--- INPUT FOR THIS TASK Enclosed Below ---

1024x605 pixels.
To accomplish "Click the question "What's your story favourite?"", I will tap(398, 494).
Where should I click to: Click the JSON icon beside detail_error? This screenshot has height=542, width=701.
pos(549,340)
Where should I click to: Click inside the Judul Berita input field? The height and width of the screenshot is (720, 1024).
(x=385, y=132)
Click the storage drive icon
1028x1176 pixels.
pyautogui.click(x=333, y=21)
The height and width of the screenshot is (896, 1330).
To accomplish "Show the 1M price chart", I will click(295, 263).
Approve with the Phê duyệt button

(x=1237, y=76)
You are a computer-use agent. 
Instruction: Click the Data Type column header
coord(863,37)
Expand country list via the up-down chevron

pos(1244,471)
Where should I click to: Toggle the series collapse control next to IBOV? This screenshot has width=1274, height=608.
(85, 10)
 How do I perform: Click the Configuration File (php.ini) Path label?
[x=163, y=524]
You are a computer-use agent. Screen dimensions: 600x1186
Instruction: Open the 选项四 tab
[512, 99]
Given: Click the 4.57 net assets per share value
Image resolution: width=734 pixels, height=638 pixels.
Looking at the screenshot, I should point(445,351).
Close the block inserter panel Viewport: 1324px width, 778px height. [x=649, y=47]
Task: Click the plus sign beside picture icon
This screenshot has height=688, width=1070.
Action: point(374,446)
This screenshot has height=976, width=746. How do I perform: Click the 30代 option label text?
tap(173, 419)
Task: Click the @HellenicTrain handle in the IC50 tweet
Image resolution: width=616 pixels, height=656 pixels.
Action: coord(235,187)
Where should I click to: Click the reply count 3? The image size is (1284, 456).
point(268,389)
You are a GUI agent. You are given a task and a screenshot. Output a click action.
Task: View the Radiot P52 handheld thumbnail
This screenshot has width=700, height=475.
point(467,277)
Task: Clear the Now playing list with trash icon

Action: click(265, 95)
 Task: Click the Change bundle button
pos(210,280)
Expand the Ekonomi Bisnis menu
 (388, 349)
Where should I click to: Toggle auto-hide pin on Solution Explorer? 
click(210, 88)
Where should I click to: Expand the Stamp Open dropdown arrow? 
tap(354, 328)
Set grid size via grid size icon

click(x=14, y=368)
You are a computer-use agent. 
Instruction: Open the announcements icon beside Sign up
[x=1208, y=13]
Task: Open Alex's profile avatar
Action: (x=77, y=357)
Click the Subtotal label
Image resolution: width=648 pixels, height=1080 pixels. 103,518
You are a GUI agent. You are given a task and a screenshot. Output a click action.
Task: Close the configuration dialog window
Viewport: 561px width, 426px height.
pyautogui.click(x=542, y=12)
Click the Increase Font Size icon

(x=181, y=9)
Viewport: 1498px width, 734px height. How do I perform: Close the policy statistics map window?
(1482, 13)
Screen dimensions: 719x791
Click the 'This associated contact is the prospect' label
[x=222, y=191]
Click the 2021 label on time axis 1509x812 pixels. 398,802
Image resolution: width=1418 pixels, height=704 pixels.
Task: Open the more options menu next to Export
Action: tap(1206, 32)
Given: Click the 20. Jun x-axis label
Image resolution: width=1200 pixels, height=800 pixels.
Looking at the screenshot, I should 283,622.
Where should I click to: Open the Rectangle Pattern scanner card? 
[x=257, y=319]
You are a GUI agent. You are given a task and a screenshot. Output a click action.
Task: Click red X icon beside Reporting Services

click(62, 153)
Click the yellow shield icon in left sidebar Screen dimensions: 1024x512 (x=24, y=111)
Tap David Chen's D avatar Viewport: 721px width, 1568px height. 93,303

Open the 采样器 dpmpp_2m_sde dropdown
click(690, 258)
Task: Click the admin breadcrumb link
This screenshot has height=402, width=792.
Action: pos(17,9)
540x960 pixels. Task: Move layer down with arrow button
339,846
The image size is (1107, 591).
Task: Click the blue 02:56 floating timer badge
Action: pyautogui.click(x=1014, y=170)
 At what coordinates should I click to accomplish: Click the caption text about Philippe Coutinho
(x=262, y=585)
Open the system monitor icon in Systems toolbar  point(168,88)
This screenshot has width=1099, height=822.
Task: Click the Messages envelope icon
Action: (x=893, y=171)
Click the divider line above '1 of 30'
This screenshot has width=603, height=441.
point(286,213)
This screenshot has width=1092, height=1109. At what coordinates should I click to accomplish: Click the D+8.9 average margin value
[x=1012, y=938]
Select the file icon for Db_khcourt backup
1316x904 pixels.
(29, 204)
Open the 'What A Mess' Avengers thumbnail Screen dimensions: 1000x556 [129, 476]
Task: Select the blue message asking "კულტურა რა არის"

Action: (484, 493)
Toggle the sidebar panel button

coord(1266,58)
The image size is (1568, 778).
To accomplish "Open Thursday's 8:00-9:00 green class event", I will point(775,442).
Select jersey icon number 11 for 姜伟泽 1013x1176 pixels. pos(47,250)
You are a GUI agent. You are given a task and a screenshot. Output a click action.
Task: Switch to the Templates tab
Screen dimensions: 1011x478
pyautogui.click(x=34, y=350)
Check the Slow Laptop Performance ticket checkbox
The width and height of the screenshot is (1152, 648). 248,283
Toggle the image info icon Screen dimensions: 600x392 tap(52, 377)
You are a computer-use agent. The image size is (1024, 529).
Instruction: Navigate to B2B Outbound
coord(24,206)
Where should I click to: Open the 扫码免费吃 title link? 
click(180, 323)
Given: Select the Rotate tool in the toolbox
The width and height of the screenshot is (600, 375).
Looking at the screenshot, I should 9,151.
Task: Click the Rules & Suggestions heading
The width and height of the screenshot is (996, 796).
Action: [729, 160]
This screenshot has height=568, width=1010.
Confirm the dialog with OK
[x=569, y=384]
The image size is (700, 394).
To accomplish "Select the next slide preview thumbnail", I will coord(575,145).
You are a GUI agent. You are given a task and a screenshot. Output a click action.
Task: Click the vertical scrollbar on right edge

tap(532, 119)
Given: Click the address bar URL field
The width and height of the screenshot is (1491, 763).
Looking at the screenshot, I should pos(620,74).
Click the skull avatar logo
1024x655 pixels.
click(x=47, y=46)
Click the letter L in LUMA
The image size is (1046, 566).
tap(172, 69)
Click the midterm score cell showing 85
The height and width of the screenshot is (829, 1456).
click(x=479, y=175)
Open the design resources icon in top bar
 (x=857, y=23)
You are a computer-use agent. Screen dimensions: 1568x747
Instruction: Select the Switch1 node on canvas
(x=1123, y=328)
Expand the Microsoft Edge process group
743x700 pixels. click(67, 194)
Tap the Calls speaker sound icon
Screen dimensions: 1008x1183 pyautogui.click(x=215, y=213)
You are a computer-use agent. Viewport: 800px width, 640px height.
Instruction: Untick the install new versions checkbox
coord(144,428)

--- End of Enclosed INPUT FOR THIS TASK ---

EXERCISE OBJECTIVE —
Give back every entry, word for word.

SOLUTION FOR THIS PROBLEM —
1024x605 pixels.
To accomplish "Click the question "What's your story favourite?"", I will tap(398, 494).
Where should I click to: Click the JSON icon beside detail_error? This screenshot has height=542, width=701.
pos(549,340)
Where should I click to: Click inside the Judul Berita input field? The height and width of the screenshot is (720, 1024).
(x=385, y=132)
Click the storage drive icon
1028x1176 pixels.
pyautogui.click(x=333, y=21)
The height and width of the screenshot is (896, 1330).
To accomplish "Show the 1M price chart", I will click(295, 263).
Approve with the Phê duyệt button

(x=1237, y=76)
You are a computer-use agent. 
Instruction: Click the Data Type column header
coord(863,37)
Expand country list via the up-down chevron

pos(1244,471)
Where should I click to: Toggle the series collapse control next to IBOV? This screenshot has width=1274, height=608.
(85, 10)
 How do I perform: Click the Configuration File (php.ini) Path label?
[x=163, y=524]
You are a computer-use agent. Screen dimensions: 600x1186
Instruction: Open the 选项四 tab
[512, 99]
Given: Click the 4.57 net assets per share value
Image resolution: width=734 pixels, height=638 pixels.
Looking at the screenshot, I should point(445,351).
Close the block inserter panel Viewport: 1324px width, 778px height. [x=649, y=47]
Task: Click the plus sign beside picture icon
This screenshot has height=688, width=1070.
Action: point(374,446)
This screenshot has height=976, width=746. How do I perform: Click the 30代 option label text?
tap(173, 419)
Task: Click the @HellenicTrain handle in the IC50 tweet
Image resolution: width=616 pixels, height=656 pixels.
Action: coord(235,187)
Where should I click to: Click the reply count 3? The image size is (1284, 456).
point(268,389)
You are a GUI agent. You are given a task and a screenshot. Output a click action.
Task: View the Radiot P52 handheld thumbnail
This screenshot has width=700, height=475.
point(467,277)
Task: Clear the Now playing list with trash icon

Action: click(265, 95)
 Task: Click the Change bundle button
pos(210,280)
Expand the Ekonomi Bisnis menu
 (388, 349)
Where should I click to: Toggle auto-hide pin on Solution Explorer? 
click(210, 88)
Where should I click to: Expand the Stamp Open dropdown arrow? 
tap(354, 328)
Set grid size via grid size icon

click(x=14, y=368)
You are a computer-use agent. 
Instruction: Open the announcements icon beside Sign up
[x=1208, y=13]
Task: Open Alex's profile avatar
Action: (x=77, y=357)
Click the Subtotal label
Image resolution: width=648 pixels, height=1080 pixels. 103,518
You are a GUI agent. You are given a task and a screenshot. Output a click action.
Task: Close the configuration dialog window
Viewport: 561px width, 426px height.
pyautogui.click(x=542, y=12)
Click the Increase Font Size icon

(x=181, y=9)
Viewport: 1498px width, 734px height. How do I perform: Close the policy statistics map window?
(1482, 13)
Screen dimensions: 719x791
Click the 'This associated contact is the prospect' label
[x=222, y=191]
Click the 2021 label on time axis 1509x812 pixels. 398,802
Image resolution: width=1418 pixels, height=704 pixels.
Task: Open the more options menu next to Export
Action: tap(1206, 32)
Given: Click the 20. Jun x-axis label
Image resolution: width=1200 pixels, height=800 pixels.
Looking at the screenshot, I should 283,622.
Where should I click to: Open the Rectangle Pattern scanner card? 
[x=257, y=319]
You are a GUI agent. You are given a task and a screenshot. Output a click action.
Task: Click red X icon beside Reporting Services

click(62, 153)
Click the yellow shield icon in left sidebar Screen dimensions: 1024x512 (x=24, y=111)
Tap David Chen's D avatar Viewport: 721px width, 1568px height. 93,303

Open the 采样器 dpmpp_2m_sde dropdown
click(690, 258)
Task: Click the admin breadcrumb link
This screenshot has height=402, width=792.
Action: pos(17,9)
540x960 pixels. Task: Move layer down with arrow button
339,846
The image size is (1107, 591).
Task: Click the blue 02:56 floating timer badge
Action: pyautogui.click(x=1014, y=170)
 At what coordinates should I click to accomplish: Click the caption text about Philippe Coutinho
(x=262, y=585)
Open the system monitor icon in Systems toolbar  point(168,88)
This screenshot has width=1099, height=822.
Task: Click the Messages envelope icon
Action: (x=893, y=171)
Click the divider line above '1 of 30'
This screenshot has width=603, height=441.
point(286,213)
This screenshot has width=1092, height=1109. At what coordinates should I click to accomplish: Click the D+8.9 average margin value
[x=1012, y=938]
Select the file icon for Db_khcourt backup
1316x904 pixels.
(29, 204)
Open the 'What A Mess' Avengers thumbnail Screen dimensions: 1000x556 [129, 476]
Task: Select the blue message asking "კულტურა რა არის"

Action: (484, 493)
Toggle the sidebar panel button

coord(1266,58)
The image size is (1568, 778).
To accomplish "Open Thursday's 8:00-9:00 green class event", I will point(775,442).
Select jersey icon number 11 for 姜伟泽 1013x1176 pixels. pos(47,250)
You are a GUI agent. You are given a task and a screenshot. Output a click action.
Task: Switch to the Templates tab
Screen dimensions: 1011x478
pyautogui.click(x=34, y=350)
Check the Slow Laptop Performance ticket checkbox
The width and height of the screenshot is (1152, 648). 248,283
Toggle the image info icon Screen dimensions: 600x392 tap(52, 377)
You are a computer-use agent. The image size is (1024, 529).
Instruction: Navigate to B2B Outbound
coord(24,206)
Where should I click to: Open the 扫码免费吃 title link? 
click(180, 323)
Given: Select the Rotate tool in the toolbox
The width and height of the screenshot is (600, 375).
Looking at the screenshot, I should 9,151.
Task: Click the Rules & Suggestions heading
The width and height of the screenshot is (996, 796).
Action: [729, 160]
This screenshot has height=568, width=1010.
Confirm the dialog with OK
[x=569, y=384]
The image size is (700, 394).
To accomplish "Select the next slide preview thumbnail", I will coord(575,145).
You are a GUI agent. You are given a task and a screenshot. Output a click action.
Task: Click the vertical scrollbar on right edge

tap(532, 119)
Given: Click the address bar URL field
The width and height of the screenshot is (1491, 763).
Looking at the screenshot, I should pos(620,74).
Click the skull avatar logo
1024x655 pixels.
click(x=47, y=46)
Click the letter L in LUMA
The image size is (1046, 566).
tap(172, 69)
Click the midterm score cell showing 85
The height and width of the screenshot is (829, 1456).
click(x=479, y=175)
Open the design resources icon in top bar
 (x=857, y=23)
You are a computer-use agent. Screen dimensions: 1568x747
Instruction: Select the Switch1 node on canvas
(x=1123, y=328)
Expand the Microsoft Edge process group
743x700 pixels. click(67, 194)
Tap the Calls speaker sound icon
Screen dimensions: 1008x1183 pyautogui.click(x=215, y=213)
You are a computer-use agent. Viewport: 800px width, 640px height.
Instruction: Untick the install new versions checkbox
coord(144,428)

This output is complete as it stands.